Why Peaky Blinders: The Immortal Man Kills Off A Main Character Off-Screen [Exclusive]

In the bleak midwinter ... this article contains spoilers for "Peaky Blinders: The Immortal Man."

For the most part, there are no happy endings in the world of "Peaky Blinders." Part of that is due to the nature of the job, of course. In early 1900s Birmingham, you can't exactly look forward to a long and prosperous life while frequently engaging in turf wars, skirmishes with the IRA, and even taking on fascists in Parliament. On the other hand, it's simply not in the nature of most of these characters. For someone like Cillian Murphy's PTSD-ridden Tommy Shelby, a man who was literally in the trenches experiencing the worst horrors that World War I had to offer, happiness was never in the cards.

The same goes for Tommy's compatriots, some of whom end up paying the ultimate price during the satisfying epilogue that is "The Immortal Man." The surprise killing of Tommy's sister Ada (Sophie Rundle) will go down as one of the spin-off movie's biggest twists, but a later reveal goes even further than that. We find out early on that Tommy's other surviving sibling, Paul Anderson's Arthur Shelby, had passed away two years prior to the events of the film. What we don't fully grasp, however, is what exactly went down in those hazy memories that we occasionally flash back to throughout the story. Once Tommy finally fills in the blanks for us, though, the truth is almost worse than anything we could've imagined.

The shocker that Tommy is responsible for murdering Arthur with his own bare hands in a drunken rage doesn't go down easily, nor should it. But as "Peaky Blinders" creator and credited "Immortal Man" writer Steven Knight told /Film in an interview, it was wholly necessary to put Tommy down a very dark path.

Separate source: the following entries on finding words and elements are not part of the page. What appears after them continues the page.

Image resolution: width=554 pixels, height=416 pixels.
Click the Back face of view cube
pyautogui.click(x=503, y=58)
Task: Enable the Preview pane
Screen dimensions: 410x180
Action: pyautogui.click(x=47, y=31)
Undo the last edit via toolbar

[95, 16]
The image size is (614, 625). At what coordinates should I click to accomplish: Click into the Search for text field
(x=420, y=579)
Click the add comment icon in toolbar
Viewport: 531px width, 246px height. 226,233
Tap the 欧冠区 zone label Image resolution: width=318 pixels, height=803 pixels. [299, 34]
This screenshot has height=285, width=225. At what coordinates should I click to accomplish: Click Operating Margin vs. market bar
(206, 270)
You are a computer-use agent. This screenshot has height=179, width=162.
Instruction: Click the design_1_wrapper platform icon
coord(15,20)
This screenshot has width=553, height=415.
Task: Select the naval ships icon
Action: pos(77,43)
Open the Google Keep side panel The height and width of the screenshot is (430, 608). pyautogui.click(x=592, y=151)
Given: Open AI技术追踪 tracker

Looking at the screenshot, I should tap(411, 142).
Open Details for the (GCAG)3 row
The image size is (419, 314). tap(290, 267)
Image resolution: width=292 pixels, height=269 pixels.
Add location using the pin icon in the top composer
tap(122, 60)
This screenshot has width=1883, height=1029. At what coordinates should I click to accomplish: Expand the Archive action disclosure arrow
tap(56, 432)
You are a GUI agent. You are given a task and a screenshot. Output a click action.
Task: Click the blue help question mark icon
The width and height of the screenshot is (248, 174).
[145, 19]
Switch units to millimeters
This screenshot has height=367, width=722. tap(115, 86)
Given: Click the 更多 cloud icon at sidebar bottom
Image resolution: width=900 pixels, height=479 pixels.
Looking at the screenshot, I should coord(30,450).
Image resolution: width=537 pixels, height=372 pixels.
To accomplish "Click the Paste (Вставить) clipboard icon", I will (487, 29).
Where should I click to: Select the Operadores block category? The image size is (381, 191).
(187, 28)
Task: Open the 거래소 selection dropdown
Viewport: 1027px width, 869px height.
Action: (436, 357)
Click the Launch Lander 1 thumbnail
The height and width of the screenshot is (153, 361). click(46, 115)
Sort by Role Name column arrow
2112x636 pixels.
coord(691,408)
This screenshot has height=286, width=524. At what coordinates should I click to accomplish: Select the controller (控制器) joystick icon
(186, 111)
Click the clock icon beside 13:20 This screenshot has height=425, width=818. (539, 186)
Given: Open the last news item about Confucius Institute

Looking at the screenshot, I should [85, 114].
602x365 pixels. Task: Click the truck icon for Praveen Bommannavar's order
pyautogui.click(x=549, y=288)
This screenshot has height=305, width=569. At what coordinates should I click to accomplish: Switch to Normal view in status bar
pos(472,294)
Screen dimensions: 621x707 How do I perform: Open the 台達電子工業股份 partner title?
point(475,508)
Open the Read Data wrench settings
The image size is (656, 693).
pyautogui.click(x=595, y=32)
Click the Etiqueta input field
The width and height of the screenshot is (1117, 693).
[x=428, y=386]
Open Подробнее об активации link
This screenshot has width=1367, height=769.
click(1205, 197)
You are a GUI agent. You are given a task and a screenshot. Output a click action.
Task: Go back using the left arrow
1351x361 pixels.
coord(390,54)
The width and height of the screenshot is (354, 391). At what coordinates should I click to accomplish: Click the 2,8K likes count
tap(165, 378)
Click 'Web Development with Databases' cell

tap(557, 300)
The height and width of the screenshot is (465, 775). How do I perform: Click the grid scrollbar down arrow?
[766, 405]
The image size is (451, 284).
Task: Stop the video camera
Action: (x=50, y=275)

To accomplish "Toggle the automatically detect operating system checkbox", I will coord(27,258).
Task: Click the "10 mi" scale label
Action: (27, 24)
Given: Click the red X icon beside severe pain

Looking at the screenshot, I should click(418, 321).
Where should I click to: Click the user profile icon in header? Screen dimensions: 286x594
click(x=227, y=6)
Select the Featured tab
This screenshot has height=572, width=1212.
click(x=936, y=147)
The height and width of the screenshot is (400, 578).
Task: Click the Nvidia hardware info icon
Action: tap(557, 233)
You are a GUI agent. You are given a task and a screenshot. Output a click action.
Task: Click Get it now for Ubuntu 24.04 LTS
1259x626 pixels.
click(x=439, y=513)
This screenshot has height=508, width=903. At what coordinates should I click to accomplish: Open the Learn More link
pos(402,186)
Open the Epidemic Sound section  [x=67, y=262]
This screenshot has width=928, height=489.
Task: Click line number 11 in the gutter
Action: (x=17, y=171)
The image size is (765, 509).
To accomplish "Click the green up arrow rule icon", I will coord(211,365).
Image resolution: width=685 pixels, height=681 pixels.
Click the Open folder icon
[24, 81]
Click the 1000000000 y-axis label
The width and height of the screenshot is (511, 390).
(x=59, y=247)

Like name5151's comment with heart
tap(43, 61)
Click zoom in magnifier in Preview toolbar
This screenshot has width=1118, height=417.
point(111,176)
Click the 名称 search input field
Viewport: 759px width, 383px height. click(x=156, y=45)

The Immortal Man's most controversial decision won't sit well with Peaky Blinders fans

As we catch up with Tommy Shelby and everything we missed in the last six years since the ending of "Peaky Blinders" season 6, "The Immortal Man" portrays him as a man who's truly lost everything. His wife Lizzie (Natasha O'Keeffe) took their son and left him during the final season of the show, his darling daughter Ruby (who died of tuberculosis) visits him in haunting visions, and the only ally who remains by his side is the lovable Johnny Dogs (Packy Lee). The man who once ruled Small Heath, Birmingham, with an iron fist now sits at a desk and morosely clacks away at a typewriter, penning a memoir of his exploits.

And then comes the latest indignity: the reveal of what actually happened between Tommy and his older brother Arthur. Prodded by the mysterious Romani medium Kaulo (Rebecca Ferguson), Tommy admits that he's been lying about how Arthur died. As it turns out, he finally had enough and snapped during a drunken argument in a car.

This controversial choice is bound to leave fans feeling a type of way, to put it mildly. Despite the many, many mistakes he made over the course of the show, Arthur has always been a fan-favorite throughout "Peaky Blinders." Suffering from PTSD, mental health issues, and addictions of seemingly every kind, the elder Shelby only barely managed to escape the BBC series unscathed. The two Shelby brothers may have had a turbulent relationship, but at least they were in it together. All that goes up in smoke once we discover the truth, irrevocably changing our view of Tommy in the process.

Peaky Blinders: The Immortal Man writer Steven Knight explains why he had to kill off Arthur Shelby

This, to no surprise, was precisely the point. As devastating as this development undoubtedly will be to everyone who's been rooting for the Shelby brothers and a satisfying resolution to their relationship in "The Immortal Man," Steven Knight knew it had to be done. Speaking with /Film, Knight laid out his reasoning for why he decided to come up with the most reprehensible act that our main protagonist could possibly commit. As he put it:

"[Tommy Shelby] needs to have done some — he's done some pretty bad things, so it's going to take a lot for him to be so guilt-ridden that he would withdraw from the world [in 'The Immortal Man']. And all through his life, I think of him as being a good man doing bad things for a good reason, and the good reason has always been his family. Now, for him to have done what he did, for him to have killed his own brother, is huge. It's the thing that has made him the person he is when we first join the film. So, it's a question of giving him something that big that he then has to redeem himself through doing the good thing at the end."

This, in turn, helps explain why Tommy needed to go out in a blaze of glory during the climax of the film as well. Perhaps there are some things that a person simply can't come back from and live to tell the tale. Tommy Shelby's death plays out much like his life: tragic, bittersweet, and stubborn to the end.

"Peaky Blinders: The Immortal Man" is now streaming on Netflix.